A recent assignment brought me to one of the latest “museum” phenomenons in San Francisco: Candytopia. Where giant candy pigs fart rainbow confetti from their behinds, guests jump into a pool of 250,000 marshmallows and oggle at the intricate gummy-bear artwork of Snoop Dogg.
It all made for irresistible and endless selfie and photo taking opportunities. Beaming, jumpsuit-clad staff were always on hand to assist in capturing those Insta-worthy moments. (It really is a brilliant concept. Have the patrons of your business be the ones to market it online for you. Talk about win-win.)
After my shoot and before a board meeting for the non-profit I volunteer for, I went back to the museum with a friend in tow. Denise and I hadn’t seen each other for months and I was looking forward to catching up over some Laffy Taffy and the 16-thousand jelly bean statue of an Egyptian sphinx. But as we wound through the maze of SweeTarts, chocolate crispies and life-sized sugar shark, it became apparent something was on my friend’s mind.
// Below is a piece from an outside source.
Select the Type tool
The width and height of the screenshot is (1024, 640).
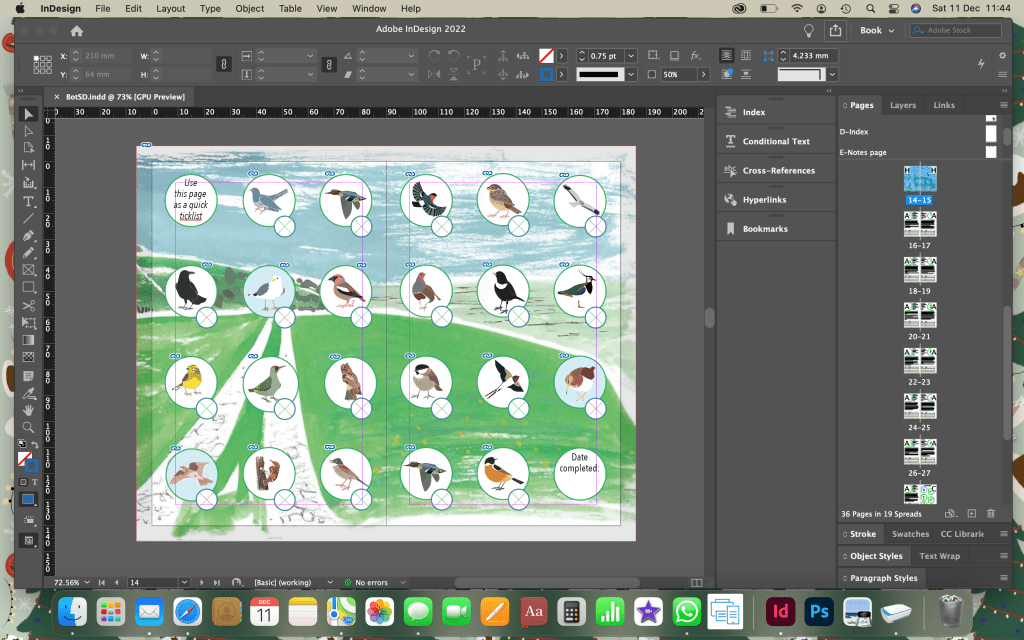point(29,201)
Eventually she confided in me. “Dion! I’m so stressed with work, my boyfriend’s parents dislike that I’m not Jewish and I sometimes think I should move back to Atlanta where it’s so much cheaper!” exclaimed Denise through a mouthful of cherry gummy rope.
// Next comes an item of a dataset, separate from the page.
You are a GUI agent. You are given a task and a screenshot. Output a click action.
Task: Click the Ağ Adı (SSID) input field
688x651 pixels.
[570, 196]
It occurred to me as we passed by the giant replica Golden Gate Bridge see-saw installation: here we were in this manufactured cheery mini amusement park and here was my friend, hurting on the inside. But when it came time for posing for pictures and selfies, she’d smile wider than a Cheshire Cat on hallucinogenic substances.
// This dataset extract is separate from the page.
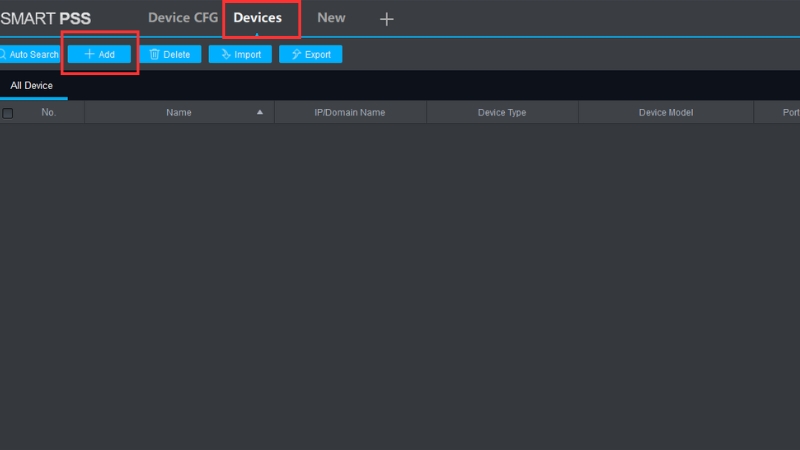Click the Name column header
800x450 pixels.
tap(179, 113)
All anybody would see on social media would be the latter. An effervescent, energetic yoga teacher without a care in the world, lollipop in hand. But it wasn’t what she was really feeling…at all.
This reminded me of a social media strategy I spoke to about 100+ journalists about at an Asian American Journalists Association national convention a couple years back.
What do we want to convey to our audience? Authenticity.
Whenever I plan a post to any of my 26-thousand Facebook fans, or 13-thousand+ Instagram followers (you can follow me @dionlimTV and @newsladyeats, shameless plug) I think “how can I make this authentic and relatable”.
While there’s nothing wrong with an account full of driver seat selfies or full body OOTD pics, (it works for a lot of my colleagues and friends, so if you want to do it, go for it) but I’ve found an audience will generally respond more and engage more frequently if we present our true selves on these platforms. It just takes a bit more substance. It doesn’t have to be all the time. It doesn’t require TMI or giving up your privacy.
Okay. Posting a photo of myself after an ear operation with a giant head bandage and high as a kite in the hospital may be a little off the deep end for some. But a little nugget of reality in say, a caption can be just as effective. I think of the smiling snapshot in a live truck with a viewer after a particularly challenging day. We had an equipment failure and my computer crashed. There was no restroom anywhere so I had to hold in my pee for three hours. But without having to mention either of those things, I touched upon what my day was really like. (See caption below.) It helped my audience remember I’m a real person. A real person who deals with the same real issues they deal with. By being who you are in real life and being able to translate it to the ‘gram or anywhere else online is a freeing and powerful thing.